The agency found that al-Libi--in an "attempt to exaggerate his importance"--had told interrogators that he was a member of Al Qaeda's "Shura Council," or governing body. But that claim was not corroborated by other intelligence reporting, the CIA analysis concluded in its report, which was titled: "Terrorism: Credibility of Ibn al-Shaykh al-Libi and the Information He has Provided While in Custody."
The CIA analysis on al-LIbi was described by intelligence officials as a document known as a SPWR--"Senior, Publish When Ready" report. Although it has more limited distribution than some other CIA reports, SPWRs are routinely provided to senior policymakers throughout the U.S. government, including officials of the National Security Council at the White House.
The CIA's al-Libi report is one of several new--but so far largely overlooked--disclosures to be found deep in the fine print of the Senate's long-awaited "Phase 2" report on pre-war intelligence. The Senate investigation sought to compare the public statements of top administration officials during the run-up to the Iraq War with the underlying intelligence-community reporting within the government that provided the basis for them. After much partisan squabbling within the panel over the issue, the final report (approved by all seven of the panel's seven Democrats and two of its Republicans) reached a largely unremarkable conclusion: that while most of the Bush administration's claims were "substantiated" by some internal intelligence-community reports, the public statements of President Bush, Vice President Dick Cheney and others were selective and failed to convey the considerable doubts, dissents and uncertainties within the community about much of the public case for war. (The panel's GOP vice chairman, Sen.
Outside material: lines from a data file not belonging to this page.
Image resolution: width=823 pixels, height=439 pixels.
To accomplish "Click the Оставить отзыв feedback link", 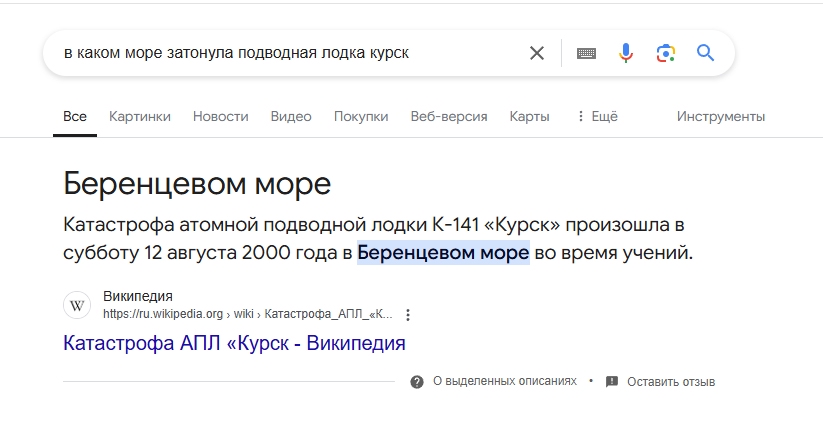I will coord(671,382).
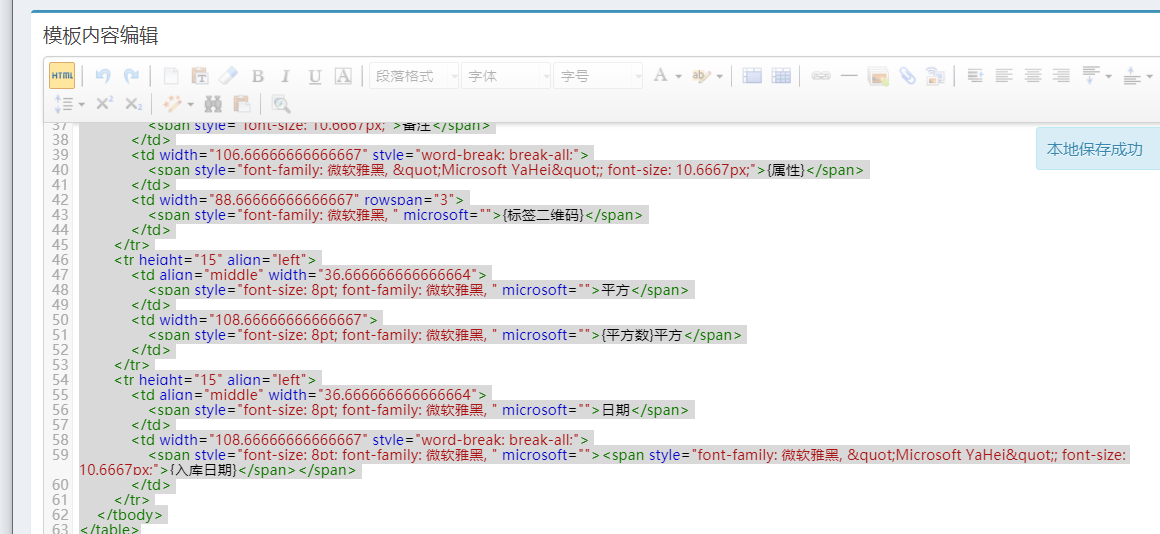
Task: Click the redo arrow icon
Action: tap(131, 76)
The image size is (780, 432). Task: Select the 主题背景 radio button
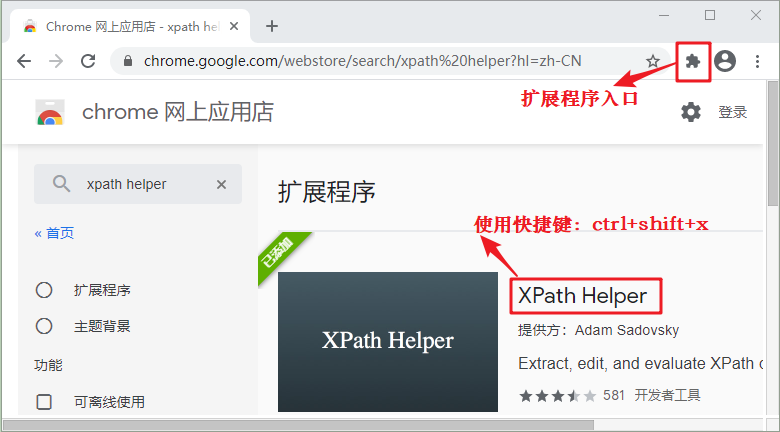tap(44, 326)
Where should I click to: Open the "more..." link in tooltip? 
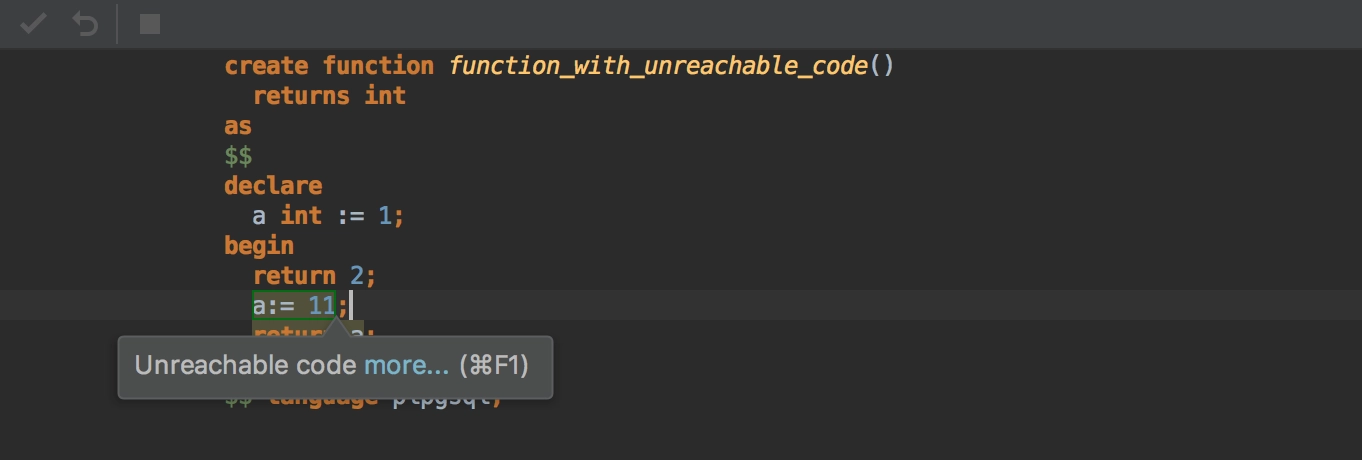tap(406, 366)
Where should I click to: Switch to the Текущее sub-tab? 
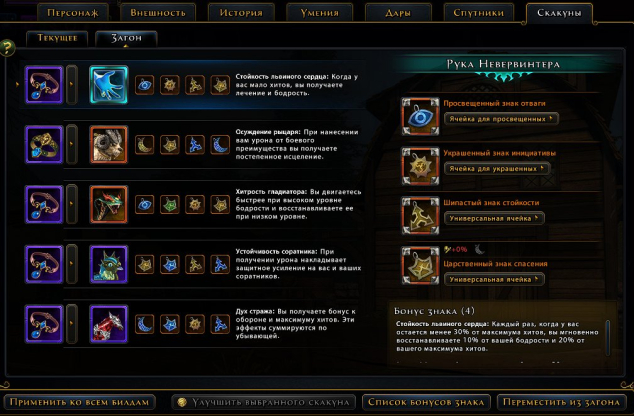57,38
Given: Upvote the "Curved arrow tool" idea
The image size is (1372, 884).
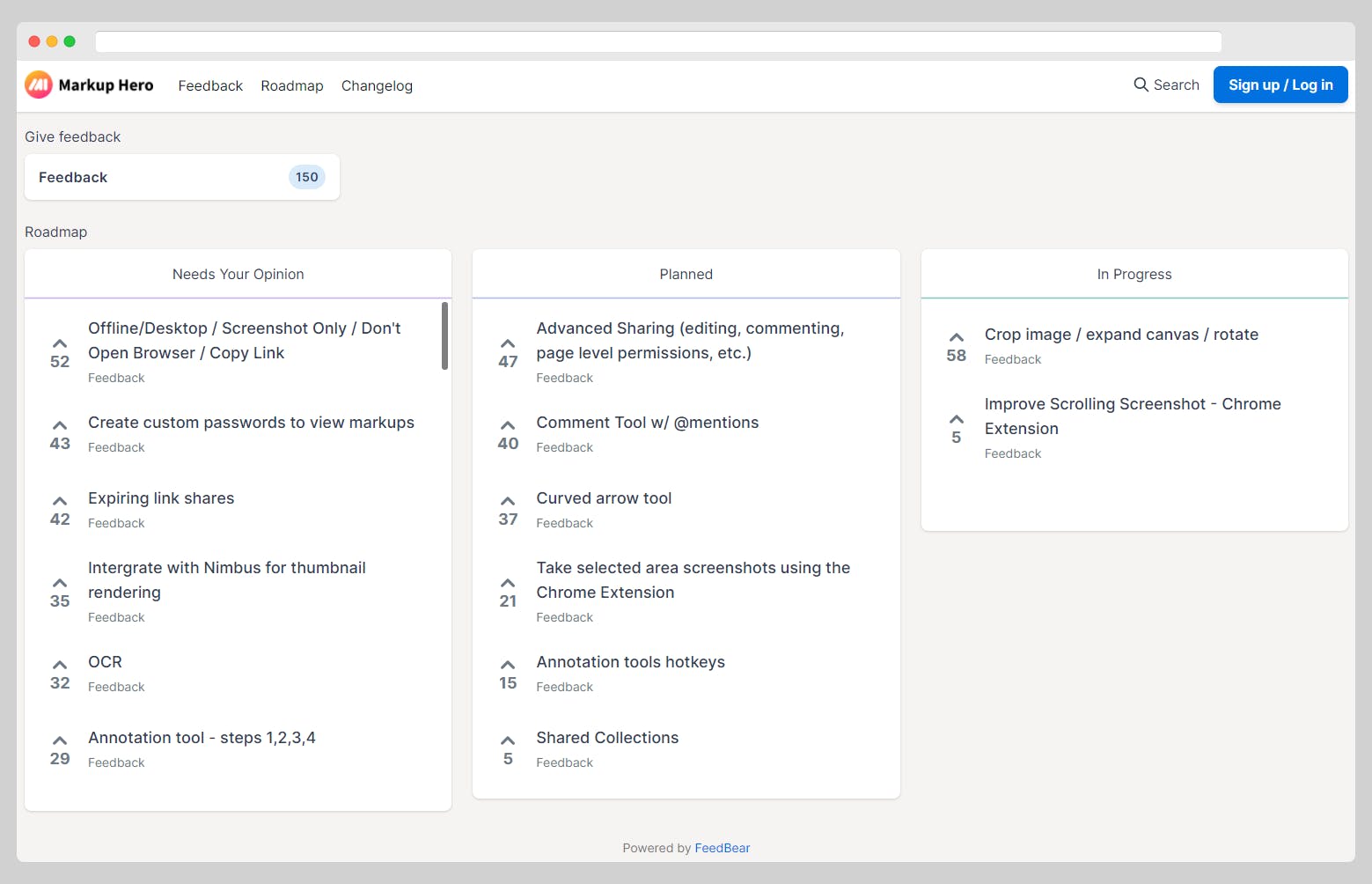Looking at the screenshot, I should pos(508,500).
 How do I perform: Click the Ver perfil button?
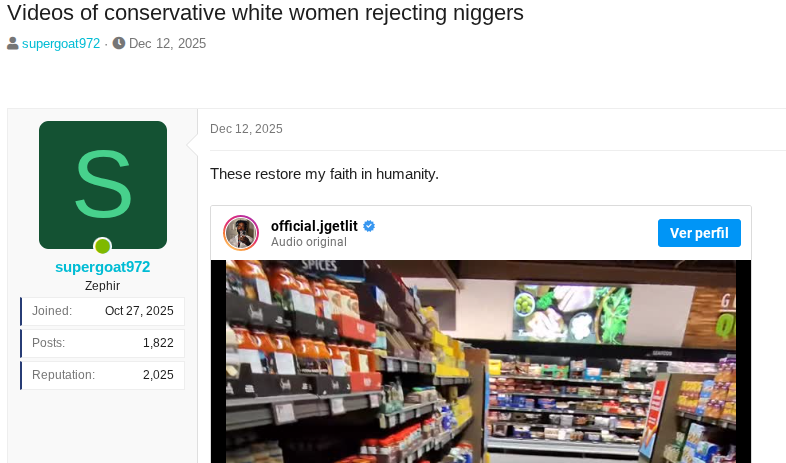pyautogui.click(x=699, y=233)
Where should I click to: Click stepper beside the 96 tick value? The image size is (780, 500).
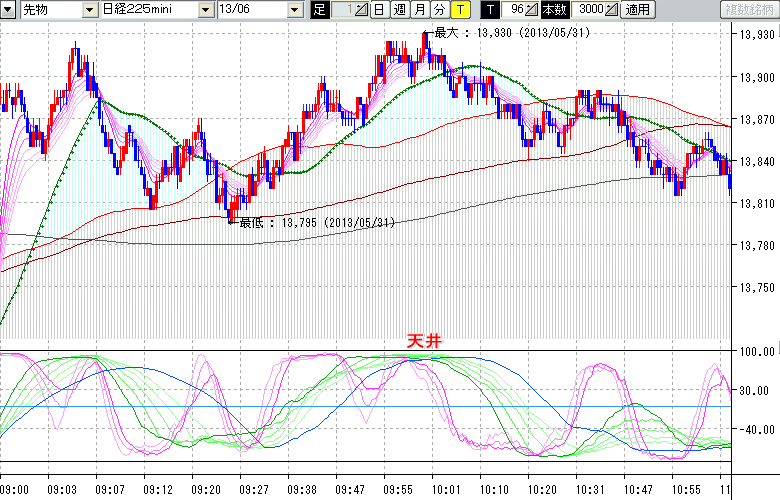tap(532, 10)
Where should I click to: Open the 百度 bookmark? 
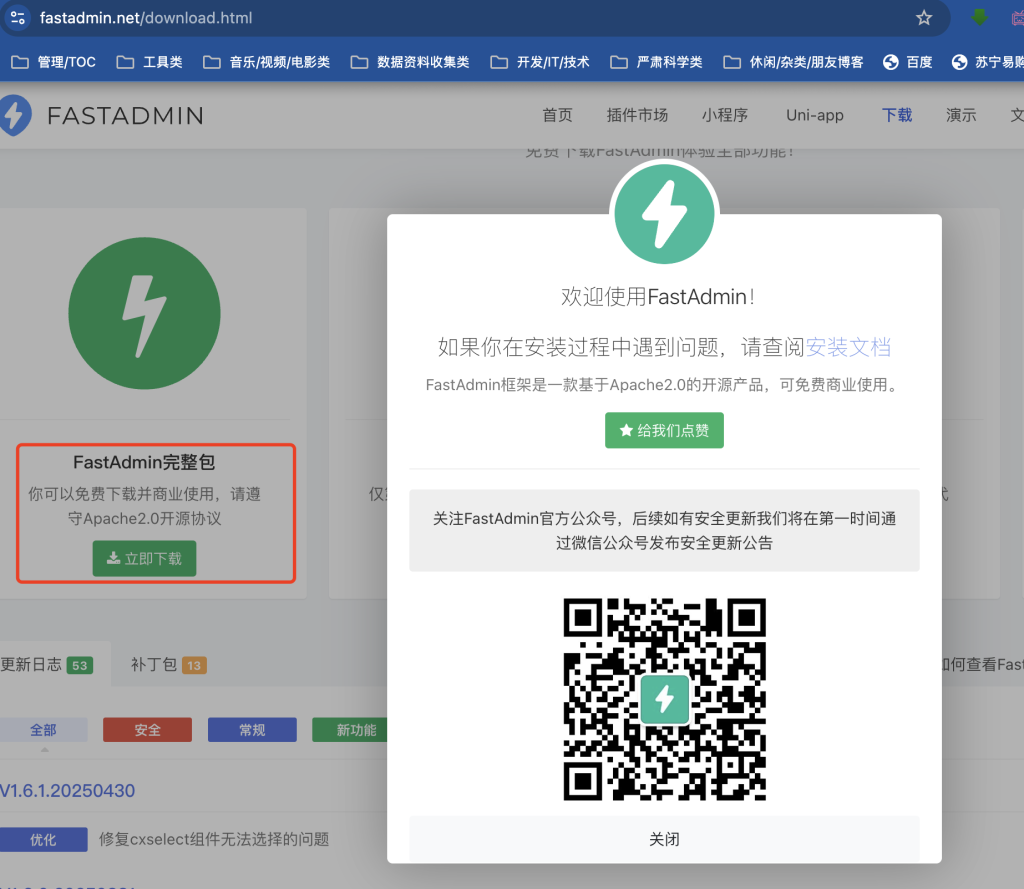908,62
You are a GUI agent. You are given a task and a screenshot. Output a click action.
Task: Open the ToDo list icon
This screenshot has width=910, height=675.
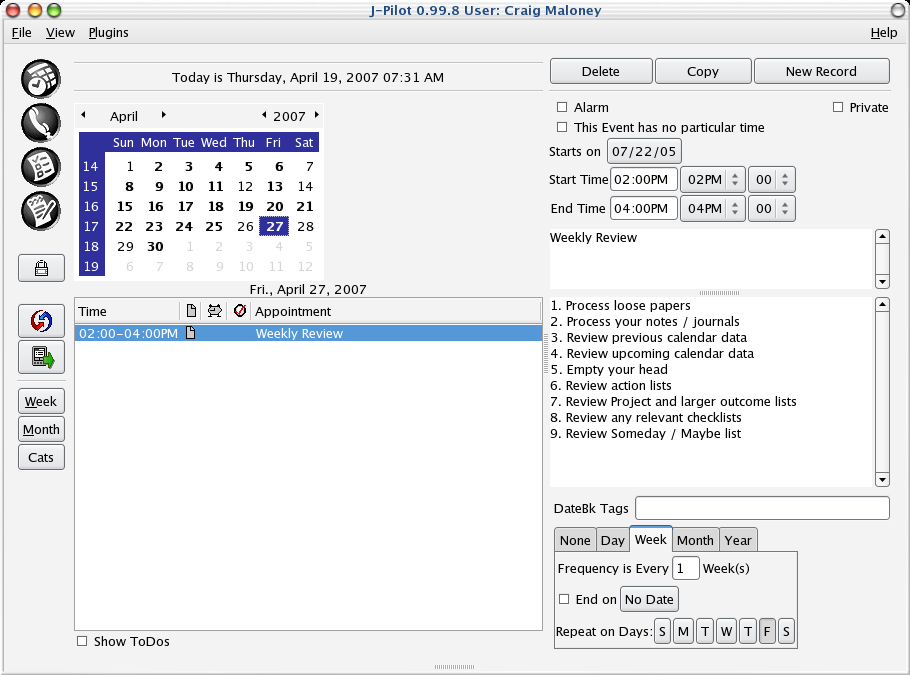[41, 166]
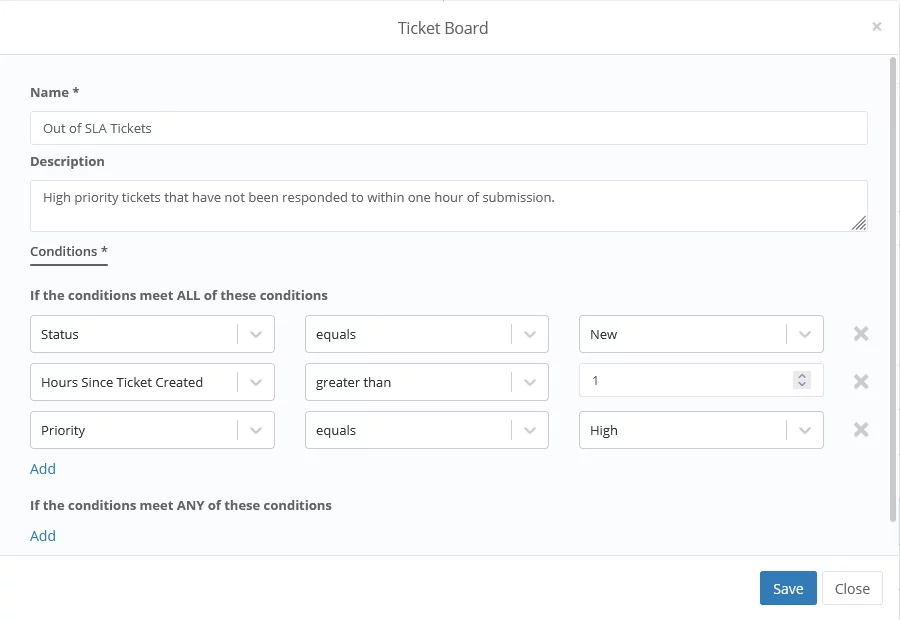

Chris (Kit) Bond, and several other Republican members strenously dissented from the report on the grounds that it did not examine the pro-war statements of leading Democrats such as Sen. Hillary Clinton and Sen. John Rockefeller, who now chairs the intelligence panel.)
Among the new nuggets in the report: the Defense Intelligence Agency was concerned that a key corroborating source for the claim that Iraq had developed mobile biological weapons labs "was being coached" by Ahmad Chalabi's controversial Iraqi exile group, the Iraqi National Congress, "to further its political agenda." In May 2002, the DIA cut off contact with the source, an Iraqi officer identified only as "Major General al-Assaf," and issued a warning notice about him after determining his information was "assessed as unreliable and, in some instances, [is] pure fabrication."